# Film Soundtracks



## bob1029 (Feb 26, 2007)

I am a big fan of soundtracks, and im sure there are many people here who enjoy the works of Zimmer, Goldsmith, Williams, etc. Recently I discovered a series of recordings made by Silva Screen Music, and performed by the City of Prague Philharmonic/Crouch End Festival Chorus. After hearing some excerpts from the Hans Zimmer compilation, I had no choice but to buy it and all of the other compilations performed in the same way. They did all of the major works from everyone you would expect, and some pieces you wouldnt. I usually stray away from Zimmer's work unless its performed in studio, because of the excellent job he does with sfx and processing, but this is one exception I absolutely had to make. If anyone has even a fleeting interest in film music, there is no reason you shouldnt pick up either the Hans Zimmer or John Williams performances. The 3 Gladiator suites and 2 Pirates of the Caribbean suites make the Zimmer discs worth about 3x what I paid. I was more excited when I recieved the non-descript 3lb box then I was to recieve my rlp18.

If you are nearly as interested as I am, Amazon is running a 4 for 3 promotion on alot of these discs, and I managed to pick up 1 album for free for purchasing 3 others.

Do yourself a favor and check out the reviews of other customers and listen to some sample tracks. You will not be sorry. :bigsmile:

I may post some reviews once I get a chance to sit down for a few hours and do some really critical listening.

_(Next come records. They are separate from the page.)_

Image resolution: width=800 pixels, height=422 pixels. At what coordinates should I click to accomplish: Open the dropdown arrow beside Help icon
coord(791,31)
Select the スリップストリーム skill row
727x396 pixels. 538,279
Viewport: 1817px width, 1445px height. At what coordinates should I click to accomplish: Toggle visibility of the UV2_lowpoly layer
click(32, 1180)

My positive response to these performances may also be due to the fact that I have not heard an uncompressed non-rock/pop album in a while, and the proper, full dynamic range of the orchestra completely floored me by comparison. Its been a while since Ive been able to turn my reciever up to reference and not be concerned with long-term hearing loss.


----------



## SteveCallas (Apr 29, 2006)

I am a fan of movie soundtracks as well. Jet Li's Hero, Matrix Revolutions, most of the Batman films, the Kill Bill soundtracks, and so on.


----------



## ccdoggy (Jan 15, 2007)

Pirates 3 sound track is pretty amazing. I am throughly addicted to it.


----------



## bob1029 (Feb 26, 2007)

Yes, its fairly good, although Klaus Badelt developed the original themes. The first ost is his, and it is even better in my opinion.


----------



## santora (Jul 31, 2007)

Little did I realize when I was but a tyke that my collection of movie soundtrack would span into four decimal places and cover six different audio formats (LP, Cassette, CD, SACD, DVD Audio, DAT). Yes DAT.

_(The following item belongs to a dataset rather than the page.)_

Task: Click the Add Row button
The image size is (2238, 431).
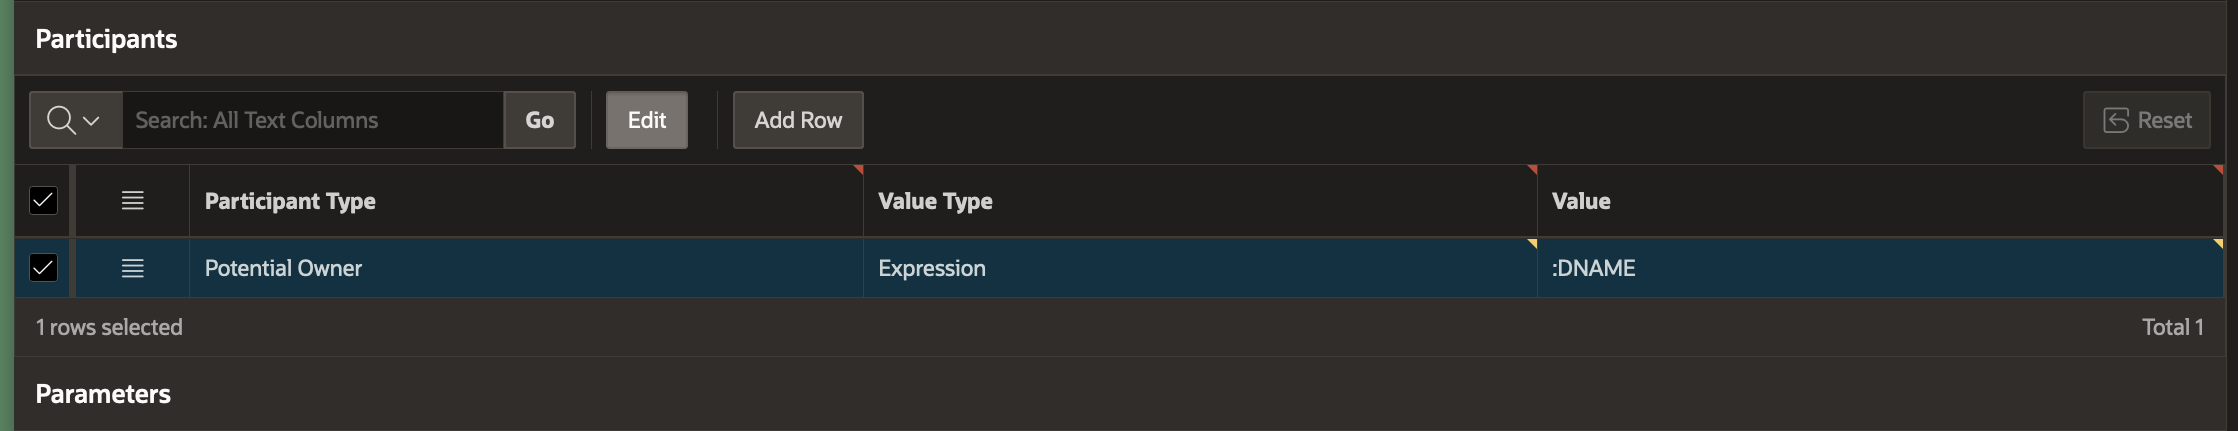Action: click(x=798, y=120)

Luckily my obsession lead me in part to my career - I'm an editor. And I still continue to purchase soundtracks today - although at a much smaller pace. :bigsmile:

Favorite Soundtracks (in no order):
Highlander (Michael Kamen Score (unreleased) / Queen)
Die Hard (Michael Kamen)
Superman (John Williams)
raiders of the Lost Ark (John Williams)
Star Trek the Motion Picture (Jerry Goldsmith)
Gremlins (Jerry goldsmith)
Lawrence of Arabia (Maurice Jarre)
Blue Thunder (Arthur B. Rubinstein)
The Last Starfighter (Craig Safan)
Bridge over the River Kwai (Malcolm Arnold)
Ghostbusters (Elmer Bernstein)
The Time Machine (Klaus Beldt)
I could keep typing all night, but I'm tired... :bigsmile:

Mark Santora


----------



## nitrox1 (May 26, 2007)

How about Lalo Schifrin's score for the 1968 movie "Bullitt"?:scared::scared:


----------